EXERCISE GOAL — Pull out each line of the data below that contains the word "section" and copy those lines in full.

________________

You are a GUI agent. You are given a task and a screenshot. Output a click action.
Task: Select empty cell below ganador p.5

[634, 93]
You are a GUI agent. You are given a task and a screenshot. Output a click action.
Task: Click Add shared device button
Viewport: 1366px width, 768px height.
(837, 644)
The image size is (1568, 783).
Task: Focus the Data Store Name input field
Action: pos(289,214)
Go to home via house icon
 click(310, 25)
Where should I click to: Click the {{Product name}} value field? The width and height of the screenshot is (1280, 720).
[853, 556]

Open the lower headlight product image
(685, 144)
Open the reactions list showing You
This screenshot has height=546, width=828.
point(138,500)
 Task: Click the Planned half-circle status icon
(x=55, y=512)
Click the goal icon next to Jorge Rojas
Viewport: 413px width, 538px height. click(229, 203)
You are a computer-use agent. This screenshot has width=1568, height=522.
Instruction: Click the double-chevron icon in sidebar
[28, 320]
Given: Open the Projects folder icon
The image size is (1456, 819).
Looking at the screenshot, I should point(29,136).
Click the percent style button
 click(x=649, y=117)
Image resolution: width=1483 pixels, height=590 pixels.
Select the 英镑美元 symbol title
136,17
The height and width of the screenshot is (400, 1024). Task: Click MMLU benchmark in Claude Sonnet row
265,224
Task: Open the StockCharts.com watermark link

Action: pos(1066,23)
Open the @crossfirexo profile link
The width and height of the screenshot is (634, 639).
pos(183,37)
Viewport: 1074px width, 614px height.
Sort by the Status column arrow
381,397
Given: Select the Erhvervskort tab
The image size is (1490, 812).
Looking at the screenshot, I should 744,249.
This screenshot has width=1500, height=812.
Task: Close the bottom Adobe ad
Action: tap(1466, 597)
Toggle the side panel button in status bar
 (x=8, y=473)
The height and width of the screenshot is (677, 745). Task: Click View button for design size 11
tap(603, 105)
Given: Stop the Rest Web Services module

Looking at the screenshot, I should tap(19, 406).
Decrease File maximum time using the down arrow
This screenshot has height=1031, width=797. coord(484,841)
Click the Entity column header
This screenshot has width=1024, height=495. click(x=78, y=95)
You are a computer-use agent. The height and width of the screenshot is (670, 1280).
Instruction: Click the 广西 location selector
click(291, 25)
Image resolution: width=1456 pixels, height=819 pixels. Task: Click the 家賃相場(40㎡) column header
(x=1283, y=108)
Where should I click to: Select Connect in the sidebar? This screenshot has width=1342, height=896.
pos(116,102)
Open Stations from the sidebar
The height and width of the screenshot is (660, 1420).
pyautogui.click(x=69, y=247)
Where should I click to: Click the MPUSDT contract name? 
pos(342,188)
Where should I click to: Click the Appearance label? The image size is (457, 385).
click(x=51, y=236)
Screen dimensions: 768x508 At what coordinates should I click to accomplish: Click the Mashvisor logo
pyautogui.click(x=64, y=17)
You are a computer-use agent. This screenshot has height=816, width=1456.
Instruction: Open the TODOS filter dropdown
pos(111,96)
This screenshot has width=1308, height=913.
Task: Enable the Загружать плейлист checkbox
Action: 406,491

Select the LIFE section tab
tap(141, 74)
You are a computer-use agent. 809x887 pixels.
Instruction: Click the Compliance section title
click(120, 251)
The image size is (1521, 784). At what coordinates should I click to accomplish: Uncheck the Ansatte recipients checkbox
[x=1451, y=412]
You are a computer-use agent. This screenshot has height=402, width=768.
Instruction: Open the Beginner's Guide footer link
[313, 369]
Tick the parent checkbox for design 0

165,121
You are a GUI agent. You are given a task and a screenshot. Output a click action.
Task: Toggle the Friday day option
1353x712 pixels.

________________

RESPONSE TO THE TASK —
Select the LIFE section tab
Instruction: Click the Compliance section title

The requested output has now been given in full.